▸ Work required
Copy out the data that follows exactly, leaving out no line.
[Start of section]
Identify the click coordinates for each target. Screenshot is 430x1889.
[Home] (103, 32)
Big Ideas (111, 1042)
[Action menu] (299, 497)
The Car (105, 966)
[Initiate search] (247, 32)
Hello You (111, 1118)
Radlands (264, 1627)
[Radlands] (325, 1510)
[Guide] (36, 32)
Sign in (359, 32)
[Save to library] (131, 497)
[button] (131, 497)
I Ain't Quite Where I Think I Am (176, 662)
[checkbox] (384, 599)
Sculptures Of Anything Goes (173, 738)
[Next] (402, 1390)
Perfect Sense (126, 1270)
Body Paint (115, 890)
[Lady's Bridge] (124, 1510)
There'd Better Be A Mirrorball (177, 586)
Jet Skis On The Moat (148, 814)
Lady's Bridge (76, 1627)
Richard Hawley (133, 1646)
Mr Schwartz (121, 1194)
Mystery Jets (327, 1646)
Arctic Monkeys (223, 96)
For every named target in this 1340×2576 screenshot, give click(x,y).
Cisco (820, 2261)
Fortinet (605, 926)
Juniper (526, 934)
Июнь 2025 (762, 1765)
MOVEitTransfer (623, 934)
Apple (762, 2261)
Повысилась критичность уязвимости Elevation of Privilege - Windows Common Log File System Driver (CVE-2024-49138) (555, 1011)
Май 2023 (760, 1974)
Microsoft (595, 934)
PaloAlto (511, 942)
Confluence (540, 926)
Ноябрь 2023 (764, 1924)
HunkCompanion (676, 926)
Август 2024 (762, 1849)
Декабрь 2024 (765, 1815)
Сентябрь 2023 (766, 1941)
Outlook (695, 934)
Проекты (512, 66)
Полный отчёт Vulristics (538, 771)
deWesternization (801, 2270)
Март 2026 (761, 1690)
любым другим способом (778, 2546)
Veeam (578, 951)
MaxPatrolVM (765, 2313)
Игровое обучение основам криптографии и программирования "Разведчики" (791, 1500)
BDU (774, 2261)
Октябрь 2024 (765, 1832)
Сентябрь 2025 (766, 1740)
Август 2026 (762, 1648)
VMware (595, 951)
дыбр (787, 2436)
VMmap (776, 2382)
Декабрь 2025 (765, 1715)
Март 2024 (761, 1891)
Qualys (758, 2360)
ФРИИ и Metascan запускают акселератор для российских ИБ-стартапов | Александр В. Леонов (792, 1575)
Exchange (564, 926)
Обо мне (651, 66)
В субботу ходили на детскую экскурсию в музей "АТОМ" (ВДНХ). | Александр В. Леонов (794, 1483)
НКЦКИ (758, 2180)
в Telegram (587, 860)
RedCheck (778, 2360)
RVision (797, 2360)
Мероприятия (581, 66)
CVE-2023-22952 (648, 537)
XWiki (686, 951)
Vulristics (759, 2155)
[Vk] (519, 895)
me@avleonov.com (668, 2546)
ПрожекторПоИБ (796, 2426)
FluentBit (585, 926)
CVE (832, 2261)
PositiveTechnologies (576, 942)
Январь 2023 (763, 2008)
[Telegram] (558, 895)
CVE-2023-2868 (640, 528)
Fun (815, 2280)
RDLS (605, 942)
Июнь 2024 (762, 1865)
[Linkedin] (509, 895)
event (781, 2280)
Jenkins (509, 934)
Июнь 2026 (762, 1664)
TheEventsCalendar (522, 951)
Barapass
[End of section]
▸ Written answer
Identify the click coordinates for each target. Screenshot is 430x1889.
[Home] (103, 32)
Big Ideas (111, 1042)
[Action menu] (299, 497)
The Car (105, 966)
[Initiate search] (247, 32)
Hello You (111, 1118)
Radlands (264, 1627)
[Radlands] (325, 1510)
[Guide] (36, 32)
Sign in (359, 32)
[Save to library] (131, 497)
[button] (131, 497)
I Ain't Quite Where I Think I Am (176, 662)
[checkbox] (384, 599)
Sculptures Of Anything Goes (173, 738)
[Next] (402, 1390)
Perfect Sense (126, 1270)
Body Paint (115, 890)
[Lady's Bridge] (124, 1510)
There'd Better Be A Mirrorball (177, 586)
Jet Skis On The Moat (148, 814)
Lady's Bridge (76, 1627)
Richard Hawley (133, 1646)
Mr Schwartz (121, 1194)
Mystery Jets (327, 1646)
Arctic Monkeys (223, 96)
For every named target in this 1340×2576 screenshot, give click(x,y).
Cisco (820, 2261)
Fortinet (605, 926)
Juniper (526, 934)
Июнь 2025 (762, 1765)
MOVEitTransfer (623, 934)
Apple (762, 2261)
Повысилась критичность уязвимости Elevation of Privilege - Windows Common Log File System Driver (CVE-2024-49138) (555, 1011)
Май 2023 (760, 1974)
Microsoft (595, 934)
PaloAlto (511, 942)
Confluence (540, 926)
Ноябрь 2023 (764, 1924)
HunkCompanion (676, 926)
Август 2024 (762, 1849)
Декабрь 2024 (765, 1815)
Сентябрь 2023 (766, 1941)
Outlook (695, 934)
Проекты (512, 66)
Полный отчёт Vulristics (538, 771)
deWesternization (801, 2270)
Март 2026 (761, 1690)
любым другим способом (778, 2546)
Veeam (578, 951)
MaxPatrolVM (765, 2313)
Игровое обучение основам криптографии и программирования "Разведчики" (791, 1500)
BDU (774, 2261)
Октябрь 2024 (765, 1832)
Сентябрь 2025 (766, 1740)
Август 2026 (762, 1648)
VMware (595, 951)
дыбр (787, 2436)
VMmap (776, 2382)
Декабрь 2025 (765, 1715)
Март 2024 (761, 1891)
Qualys (758, 2360)
ФРИИ и Metascan запускают акселератор для российских ИБ-стартапов | Александр В. Леонов (792, 1575)
Exchange (564, 926)
Обо мне (651, 66)
В субботу ходили на детскую экскурсию в музей "АТОМ" (ВДНХ). | Александр В. Леонов (794, 1483)
НКЦКИ (758, 2180)
в Telegram (587, 860)
RedCheck (778, 2360)
RVision (797, 2360)
Мероприятия (581, 66)
CVE-2023-22952 (648, 537)
XWiki (686, 951)
Vulristics (759, 2155)
[Vk] (519, 895)
me@avleonov.com (668, 2546)
ПрожекторПоИБ (796, 2426)
FluentBit (585, 926)
CVE (832, 2261)
PositiveTechnologies (576, 942)
Январь 2023 (763, 2008)
[Telegram] (558, 895)
CVE-2023-2868 (640, 528)
Fun (815, 2280)
RDLS (605, 942)
Июнь 2024 (762, 1865)
[Linkedin] (509, 895)
event (781, 2280)
Jenkins (509, 934)
Июнь 2026 (762, 1664)
TheEventsCalendar (522, 951)
Barapass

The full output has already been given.